Unlike dimensions, segments are unable to provide proper depth for financial analysis.
Business Central has opted for an approach where a regular account number has 20 characters. Segments can be added within the system and can help define unlimited dimensions. Therefore, it is advisable to not migrate CoA and instead leverage the dimensions feature from day one.
Businesses thrive on data: the more the data, the merrier. According to Hubspot, the average company manages 162.9TB of data; the average enterprise has 347.56TB of data, seven times as much data as the average SMB with 47.81TB.
Data migration entails the migration of open receivables and open payables as well. Upon migration, often only details like invoice number, due date, and the balance dollar amount are visible. The same is true for purchase and sales orders data as well. The orders whose invoices are settled will not be migrated.
Bringing redundant data into your new cloud environment will not only make your cloud messier but also hamper the speed and efficiency of the system, thereby killing the objective of the cloud.
A healthy practice is to settle the invoices before migration and avoid bringing fragmented data to the cloud.
Businesses have years’ worth of data. As discussed previously, it is not healthy to bring over such a vast amount of data to the cloud. Along with cluttering, it also requires you to invest in additional storage space. You also need more resources to ensure that the data is not truncated, duplicated, or simply blank-spaced.

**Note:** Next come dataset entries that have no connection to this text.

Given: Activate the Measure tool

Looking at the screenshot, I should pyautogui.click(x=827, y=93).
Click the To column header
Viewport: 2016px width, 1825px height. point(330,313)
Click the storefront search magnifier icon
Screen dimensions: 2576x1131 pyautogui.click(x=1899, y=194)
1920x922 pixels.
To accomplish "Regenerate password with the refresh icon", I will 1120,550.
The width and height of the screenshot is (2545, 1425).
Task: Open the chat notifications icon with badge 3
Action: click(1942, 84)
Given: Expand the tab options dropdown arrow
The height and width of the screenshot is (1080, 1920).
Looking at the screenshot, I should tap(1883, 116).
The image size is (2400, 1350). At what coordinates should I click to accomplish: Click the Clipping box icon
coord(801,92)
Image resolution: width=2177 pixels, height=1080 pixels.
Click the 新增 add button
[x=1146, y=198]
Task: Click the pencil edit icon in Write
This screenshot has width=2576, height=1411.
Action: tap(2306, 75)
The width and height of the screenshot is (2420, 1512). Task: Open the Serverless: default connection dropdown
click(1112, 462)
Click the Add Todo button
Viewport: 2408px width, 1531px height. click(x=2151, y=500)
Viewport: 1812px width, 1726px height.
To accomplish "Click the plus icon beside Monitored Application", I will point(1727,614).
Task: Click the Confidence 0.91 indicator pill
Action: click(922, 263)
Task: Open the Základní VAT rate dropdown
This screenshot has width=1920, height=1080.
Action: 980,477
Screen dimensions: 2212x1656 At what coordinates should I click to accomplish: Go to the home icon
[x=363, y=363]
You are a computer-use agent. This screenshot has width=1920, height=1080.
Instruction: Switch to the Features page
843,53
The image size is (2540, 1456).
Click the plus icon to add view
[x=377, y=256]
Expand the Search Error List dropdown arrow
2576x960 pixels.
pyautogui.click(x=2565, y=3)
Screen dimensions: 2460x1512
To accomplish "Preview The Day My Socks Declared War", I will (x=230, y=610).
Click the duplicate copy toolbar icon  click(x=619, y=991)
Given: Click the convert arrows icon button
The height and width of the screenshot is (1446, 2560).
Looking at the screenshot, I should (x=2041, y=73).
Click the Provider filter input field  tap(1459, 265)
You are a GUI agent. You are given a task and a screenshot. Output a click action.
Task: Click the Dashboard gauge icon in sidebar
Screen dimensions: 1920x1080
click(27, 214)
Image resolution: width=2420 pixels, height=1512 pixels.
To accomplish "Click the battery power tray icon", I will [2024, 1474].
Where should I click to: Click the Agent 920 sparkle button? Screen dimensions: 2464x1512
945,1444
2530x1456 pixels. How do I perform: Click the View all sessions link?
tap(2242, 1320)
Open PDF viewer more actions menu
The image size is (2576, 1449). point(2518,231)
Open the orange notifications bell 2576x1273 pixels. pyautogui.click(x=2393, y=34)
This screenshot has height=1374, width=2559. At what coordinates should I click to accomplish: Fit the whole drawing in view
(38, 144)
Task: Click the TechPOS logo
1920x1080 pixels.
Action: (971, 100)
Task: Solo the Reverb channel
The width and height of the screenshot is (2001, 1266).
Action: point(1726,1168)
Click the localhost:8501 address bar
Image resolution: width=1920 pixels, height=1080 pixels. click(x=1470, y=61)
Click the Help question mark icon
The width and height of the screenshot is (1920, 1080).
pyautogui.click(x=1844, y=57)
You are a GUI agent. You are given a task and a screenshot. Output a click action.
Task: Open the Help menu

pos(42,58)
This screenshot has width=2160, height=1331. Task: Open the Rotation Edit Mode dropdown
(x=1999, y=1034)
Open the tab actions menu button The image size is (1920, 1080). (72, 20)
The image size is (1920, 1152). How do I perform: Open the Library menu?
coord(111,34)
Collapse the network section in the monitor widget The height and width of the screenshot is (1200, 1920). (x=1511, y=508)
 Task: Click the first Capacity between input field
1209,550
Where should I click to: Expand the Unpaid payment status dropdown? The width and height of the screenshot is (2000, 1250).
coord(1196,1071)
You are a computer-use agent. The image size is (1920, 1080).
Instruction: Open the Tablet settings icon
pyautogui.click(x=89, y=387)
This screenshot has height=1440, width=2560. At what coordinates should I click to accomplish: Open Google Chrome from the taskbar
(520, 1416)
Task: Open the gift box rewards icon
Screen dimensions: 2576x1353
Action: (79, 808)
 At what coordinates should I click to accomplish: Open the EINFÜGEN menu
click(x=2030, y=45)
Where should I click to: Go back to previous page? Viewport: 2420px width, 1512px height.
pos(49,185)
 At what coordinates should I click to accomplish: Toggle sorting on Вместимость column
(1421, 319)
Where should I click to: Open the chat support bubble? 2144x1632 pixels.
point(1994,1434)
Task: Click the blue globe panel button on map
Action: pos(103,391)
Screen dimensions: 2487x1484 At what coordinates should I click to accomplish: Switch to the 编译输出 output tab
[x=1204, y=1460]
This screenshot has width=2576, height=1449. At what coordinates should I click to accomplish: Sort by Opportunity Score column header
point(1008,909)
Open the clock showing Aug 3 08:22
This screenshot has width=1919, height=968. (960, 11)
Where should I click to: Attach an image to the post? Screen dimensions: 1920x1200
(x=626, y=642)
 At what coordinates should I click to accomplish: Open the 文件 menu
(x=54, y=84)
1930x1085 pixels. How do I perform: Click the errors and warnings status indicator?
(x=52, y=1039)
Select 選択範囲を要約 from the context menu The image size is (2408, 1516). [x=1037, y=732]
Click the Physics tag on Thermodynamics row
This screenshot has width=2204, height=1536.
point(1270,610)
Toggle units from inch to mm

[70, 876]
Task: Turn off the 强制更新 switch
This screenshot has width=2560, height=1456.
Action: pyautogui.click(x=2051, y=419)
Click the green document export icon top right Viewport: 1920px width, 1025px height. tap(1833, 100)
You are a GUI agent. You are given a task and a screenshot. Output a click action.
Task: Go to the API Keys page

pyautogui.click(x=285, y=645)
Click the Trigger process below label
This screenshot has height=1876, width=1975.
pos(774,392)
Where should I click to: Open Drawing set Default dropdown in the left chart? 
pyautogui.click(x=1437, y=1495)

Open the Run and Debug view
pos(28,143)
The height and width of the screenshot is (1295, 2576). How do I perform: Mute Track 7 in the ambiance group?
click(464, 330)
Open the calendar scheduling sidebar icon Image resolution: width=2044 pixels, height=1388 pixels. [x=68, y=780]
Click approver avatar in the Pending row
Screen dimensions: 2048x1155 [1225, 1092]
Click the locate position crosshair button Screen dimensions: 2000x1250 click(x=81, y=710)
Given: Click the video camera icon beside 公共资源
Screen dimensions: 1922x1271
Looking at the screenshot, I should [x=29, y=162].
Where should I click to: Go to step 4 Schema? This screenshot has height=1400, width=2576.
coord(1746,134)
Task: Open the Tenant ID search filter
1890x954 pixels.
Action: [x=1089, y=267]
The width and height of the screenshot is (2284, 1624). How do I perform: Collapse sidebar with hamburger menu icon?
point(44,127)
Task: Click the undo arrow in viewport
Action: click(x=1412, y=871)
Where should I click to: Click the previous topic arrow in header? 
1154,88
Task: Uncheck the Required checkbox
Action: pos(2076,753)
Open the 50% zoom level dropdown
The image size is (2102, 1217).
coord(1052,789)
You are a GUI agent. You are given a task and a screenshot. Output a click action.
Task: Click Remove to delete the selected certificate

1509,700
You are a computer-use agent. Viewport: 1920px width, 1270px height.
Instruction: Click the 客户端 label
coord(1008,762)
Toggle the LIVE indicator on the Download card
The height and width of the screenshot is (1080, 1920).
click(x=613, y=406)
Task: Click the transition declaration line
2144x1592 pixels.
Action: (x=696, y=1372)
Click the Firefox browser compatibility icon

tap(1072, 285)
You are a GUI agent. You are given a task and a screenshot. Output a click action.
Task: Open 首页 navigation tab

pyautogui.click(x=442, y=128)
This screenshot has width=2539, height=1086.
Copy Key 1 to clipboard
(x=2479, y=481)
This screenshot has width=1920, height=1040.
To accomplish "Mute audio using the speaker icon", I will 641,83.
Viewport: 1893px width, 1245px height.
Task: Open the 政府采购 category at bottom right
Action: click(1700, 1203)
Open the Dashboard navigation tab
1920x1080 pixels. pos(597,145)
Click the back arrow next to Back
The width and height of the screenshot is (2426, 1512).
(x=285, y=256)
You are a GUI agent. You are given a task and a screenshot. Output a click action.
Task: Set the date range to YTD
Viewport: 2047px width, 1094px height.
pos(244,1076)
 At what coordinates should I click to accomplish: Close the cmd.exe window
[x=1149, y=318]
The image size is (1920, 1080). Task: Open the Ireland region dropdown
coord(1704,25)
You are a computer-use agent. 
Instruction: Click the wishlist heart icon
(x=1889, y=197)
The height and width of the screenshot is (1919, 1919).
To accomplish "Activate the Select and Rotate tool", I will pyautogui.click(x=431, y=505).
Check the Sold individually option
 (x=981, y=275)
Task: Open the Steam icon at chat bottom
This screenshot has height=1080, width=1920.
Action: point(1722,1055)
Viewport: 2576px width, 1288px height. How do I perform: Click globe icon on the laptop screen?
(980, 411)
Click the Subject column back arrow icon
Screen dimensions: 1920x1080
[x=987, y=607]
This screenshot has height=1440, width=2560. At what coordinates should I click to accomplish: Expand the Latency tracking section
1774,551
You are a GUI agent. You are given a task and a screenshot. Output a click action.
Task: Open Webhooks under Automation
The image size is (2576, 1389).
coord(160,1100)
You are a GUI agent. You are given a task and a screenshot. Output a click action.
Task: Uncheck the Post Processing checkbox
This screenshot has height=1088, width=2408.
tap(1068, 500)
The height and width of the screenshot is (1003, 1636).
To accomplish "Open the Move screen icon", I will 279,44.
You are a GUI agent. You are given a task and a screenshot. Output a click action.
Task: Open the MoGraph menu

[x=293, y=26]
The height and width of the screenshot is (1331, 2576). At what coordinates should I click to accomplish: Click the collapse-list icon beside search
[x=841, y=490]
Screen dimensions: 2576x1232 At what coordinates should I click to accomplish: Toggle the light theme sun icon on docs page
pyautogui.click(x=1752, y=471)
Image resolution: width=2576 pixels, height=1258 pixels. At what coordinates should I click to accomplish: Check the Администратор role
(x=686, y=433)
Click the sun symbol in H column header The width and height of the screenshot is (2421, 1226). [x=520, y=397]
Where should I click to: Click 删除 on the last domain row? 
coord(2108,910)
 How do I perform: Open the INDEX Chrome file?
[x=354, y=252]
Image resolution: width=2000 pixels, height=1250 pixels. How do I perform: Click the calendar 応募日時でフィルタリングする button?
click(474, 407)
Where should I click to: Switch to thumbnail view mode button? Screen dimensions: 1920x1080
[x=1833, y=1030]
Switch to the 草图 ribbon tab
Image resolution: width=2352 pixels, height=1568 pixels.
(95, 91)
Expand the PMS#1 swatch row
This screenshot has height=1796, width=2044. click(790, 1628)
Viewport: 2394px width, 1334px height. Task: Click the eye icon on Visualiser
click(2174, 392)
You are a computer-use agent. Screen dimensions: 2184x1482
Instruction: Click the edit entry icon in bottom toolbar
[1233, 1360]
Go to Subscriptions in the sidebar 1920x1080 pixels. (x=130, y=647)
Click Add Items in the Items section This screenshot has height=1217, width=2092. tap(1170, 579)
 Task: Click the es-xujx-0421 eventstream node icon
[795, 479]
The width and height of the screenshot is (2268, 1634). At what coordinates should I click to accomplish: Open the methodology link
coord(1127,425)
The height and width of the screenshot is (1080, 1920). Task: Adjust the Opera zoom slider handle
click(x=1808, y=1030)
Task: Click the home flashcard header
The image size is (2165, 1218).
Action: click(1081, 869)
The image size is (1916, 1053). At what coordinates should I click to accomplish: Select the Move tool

If the data is keyed and coded correctly, it will be easier to search and handle the information, regardless of its magnitude. On the contrary, if the data is not keyed correctly, the query for searching primary entries according to their previously allocated code will become an arduous task. Hence, it is healthy to leverage a warehouse rather than bring the entire data into the cloud.
Businesses run on data, numbers, and facts. A good way of representing data is via reports. A company makes hundreds of reports on various metrics over a fiscal year. These are then repeated every year with the addition of more reports as the business grows. If your business is migrating from Microsoft GP to Dynamics BC, the data present over both platforms will slow down the process of report generation and data analysis.
Jet Reports is an excellent migrational tool for Business Central. So, if your business uses Great Plains (GP) and has shifted to Business Central (BC), Jet Reports can help you to pull data from both ends. If you have to make reports where half the FY data is in GP and another half in BC, it will help smoothly pull the required data from both ends and put it on a series of charts or performance indicator reports. Jet Reports is just one option for Power BI, and many other such tools are also available.